[What to work on] Transcribe every line from the one containing "The image size is (375, 667)." through the end of the records below, exactly, but not the pictures.

[Entries provided]
________________________________________
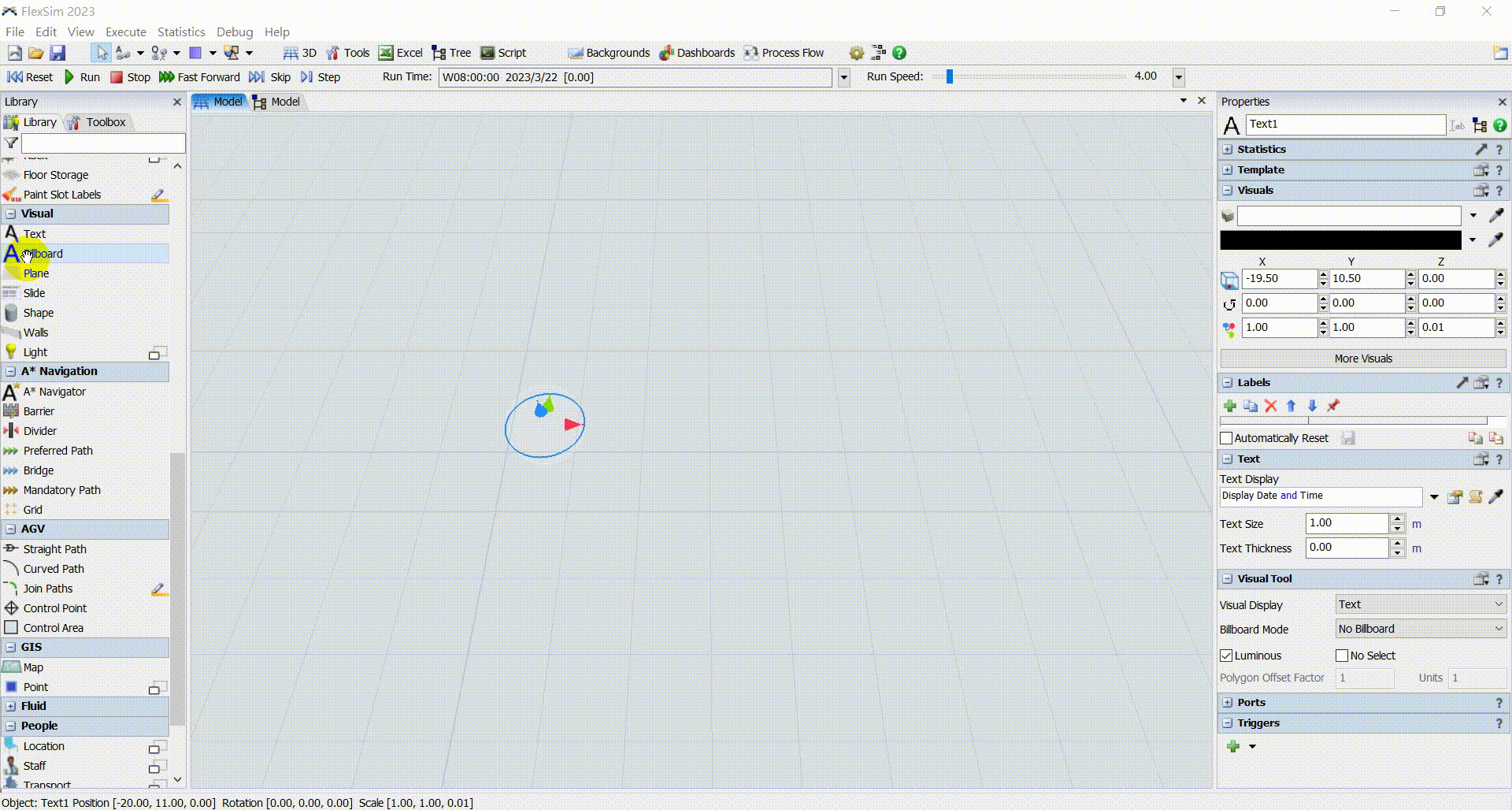Expand the Statistics section
The width and height of the screenshot is (1512, 810).
[x=1227, y=149]
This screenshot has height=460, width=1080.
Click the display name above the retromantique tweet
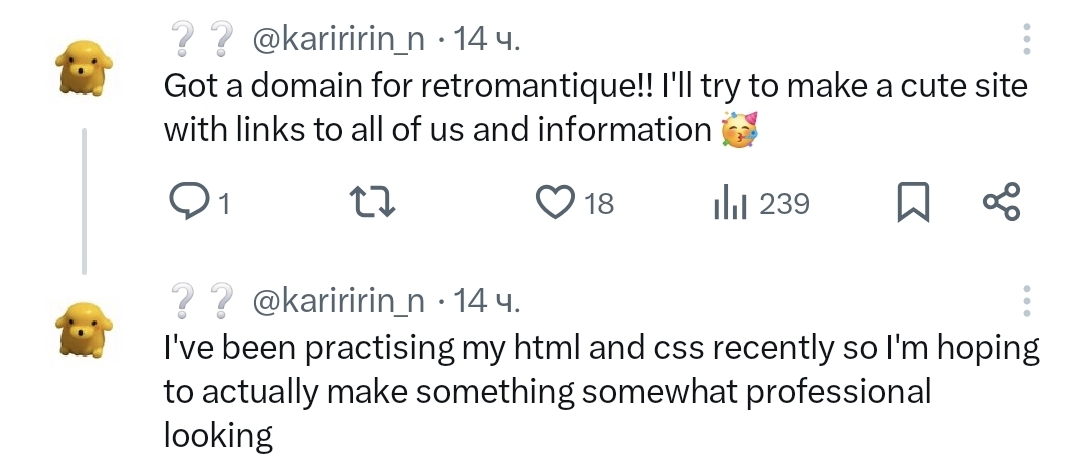202,40

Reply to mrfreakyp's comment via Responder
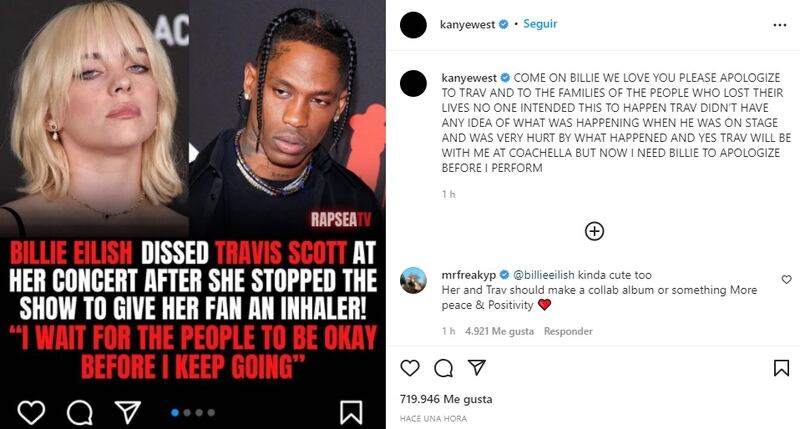[568, 331]
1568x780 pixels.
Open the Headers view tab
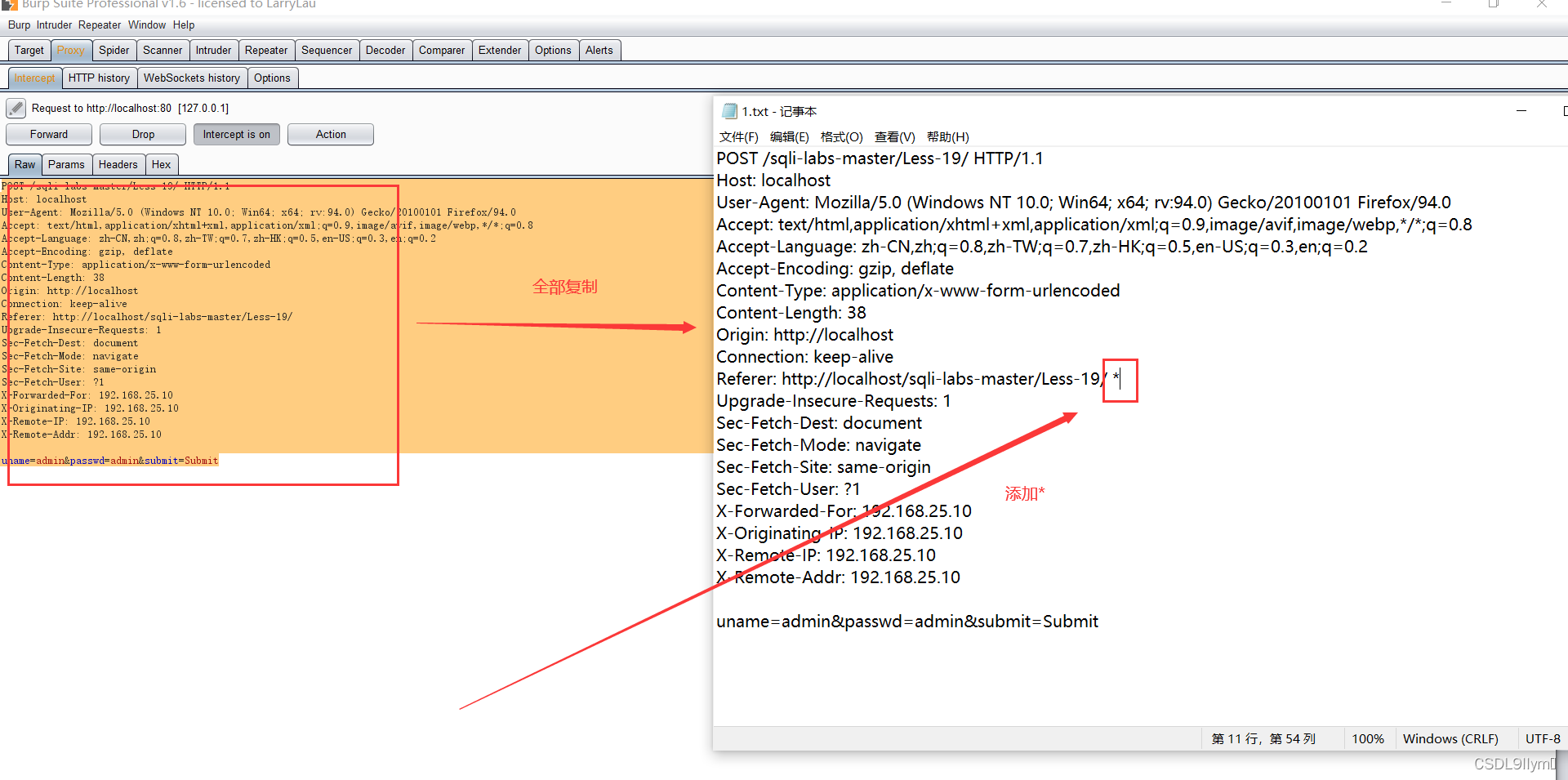click(118, 164)
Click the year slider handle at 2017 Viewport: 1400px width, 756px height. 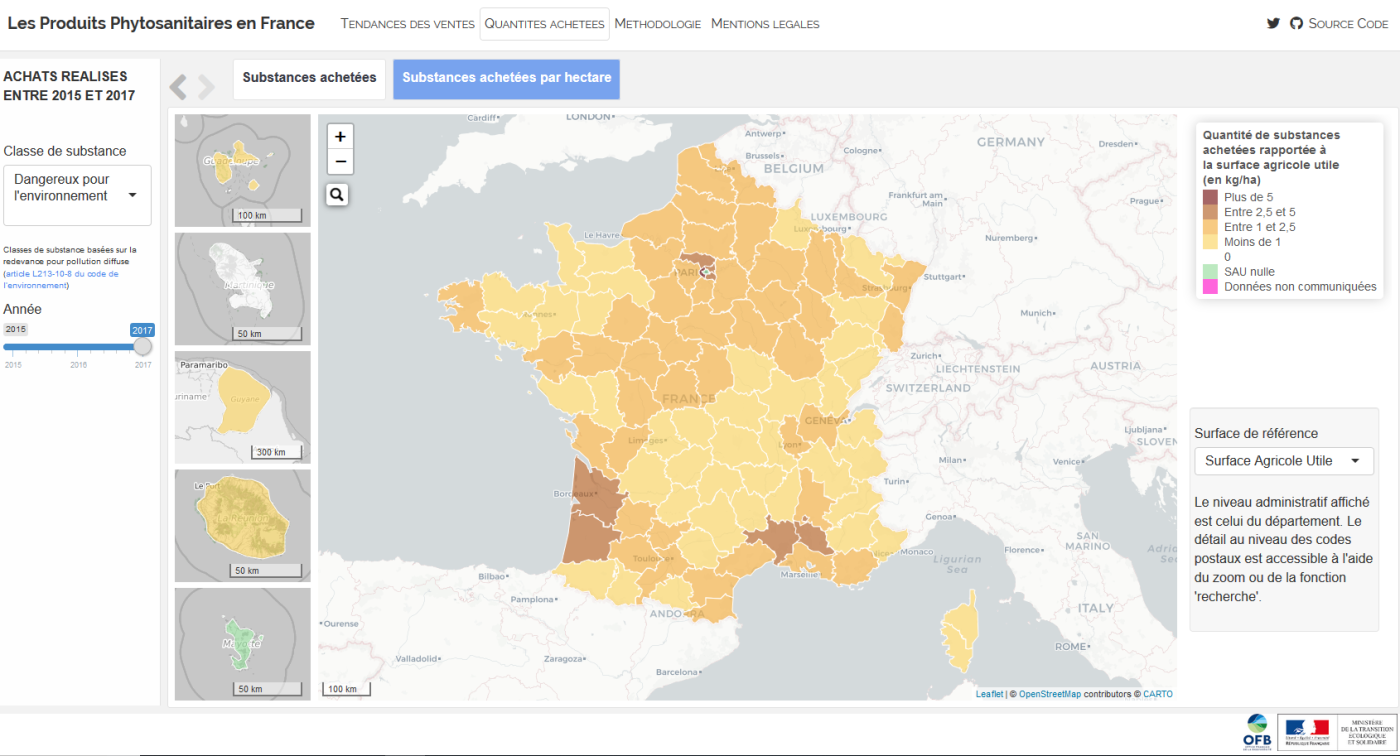point(143,347)
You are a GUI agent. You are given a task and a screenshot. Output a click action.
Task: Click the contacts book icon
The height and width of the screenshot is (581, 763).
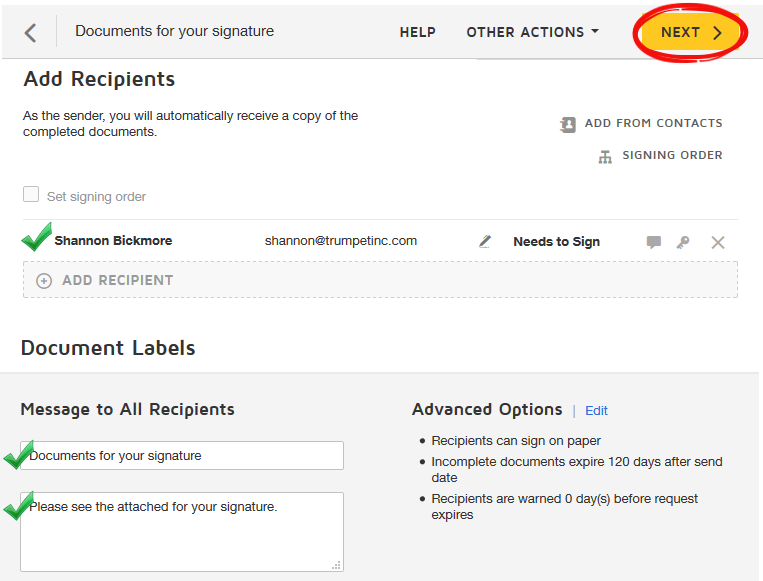point(567,125)
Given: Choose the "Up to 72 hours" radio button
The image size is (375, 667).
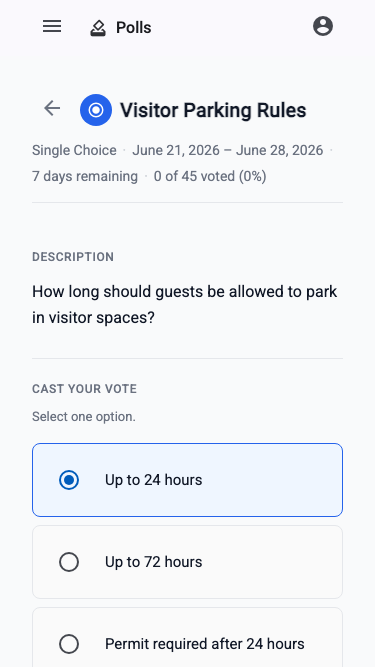Looking at the screenshot, I should click(69, 562).
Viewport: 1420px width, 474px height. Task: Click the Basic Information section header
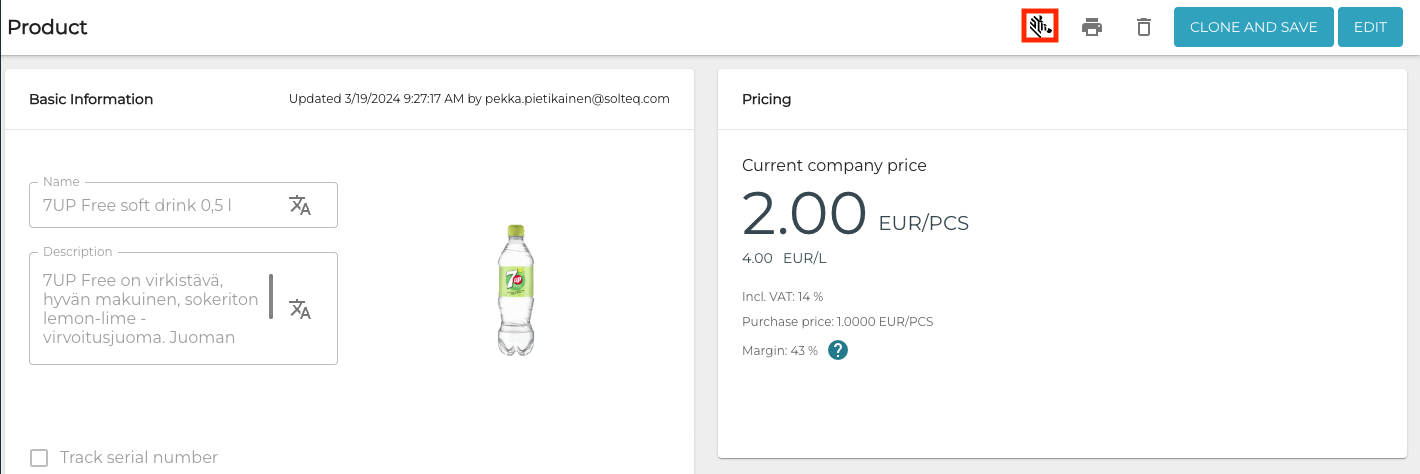91,99
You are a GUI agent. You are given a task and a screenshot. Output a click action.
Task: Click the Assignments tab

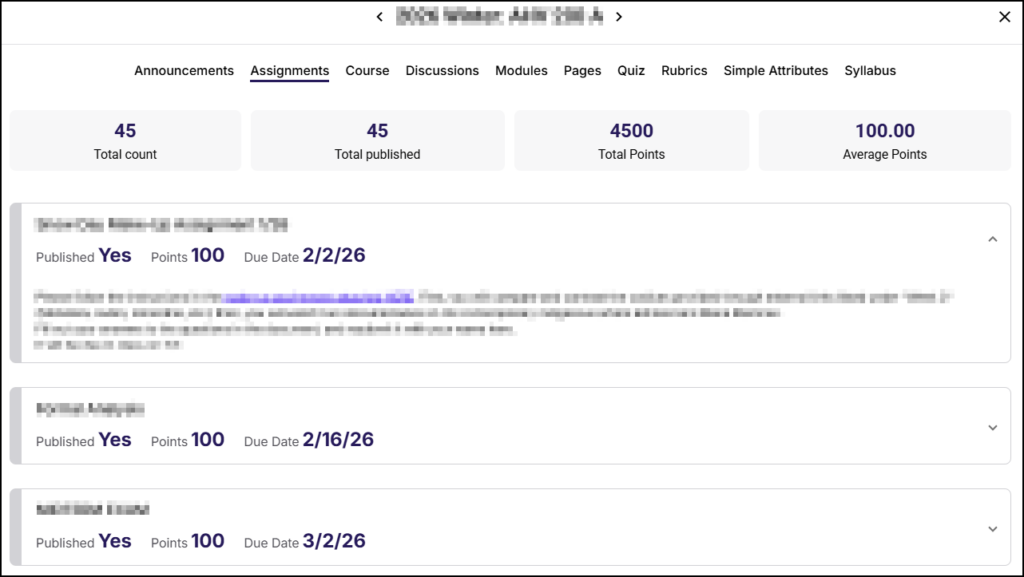[x=289, y=71]
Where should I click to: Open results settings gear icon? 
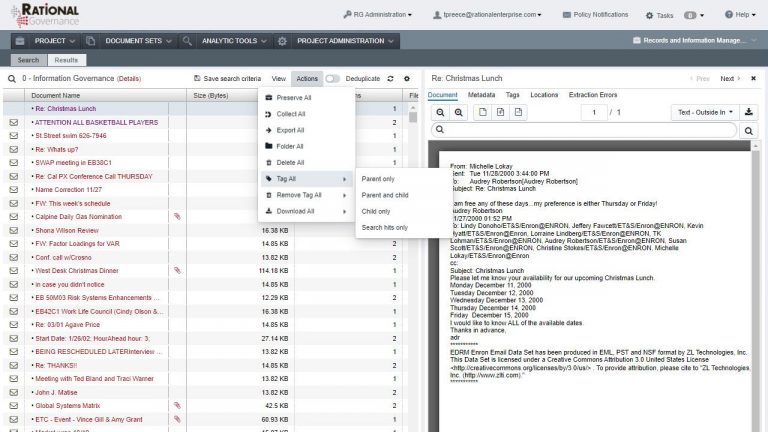pos(407,78)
________________________________________
[Exercise result]
The image size is (375, 667).
Looking at the screenshot, I should click(69, 562).
Viewport: 1420px width, 474px height. Task: Click the Basic Information section header
91,99
You are a GUI agent. You are given a task and a screenshot. Output a click action.
Task: Click the Assignments tab

[x=289, y=71]
Where should I click to: Open results settings gear icon? 
pos(407,78)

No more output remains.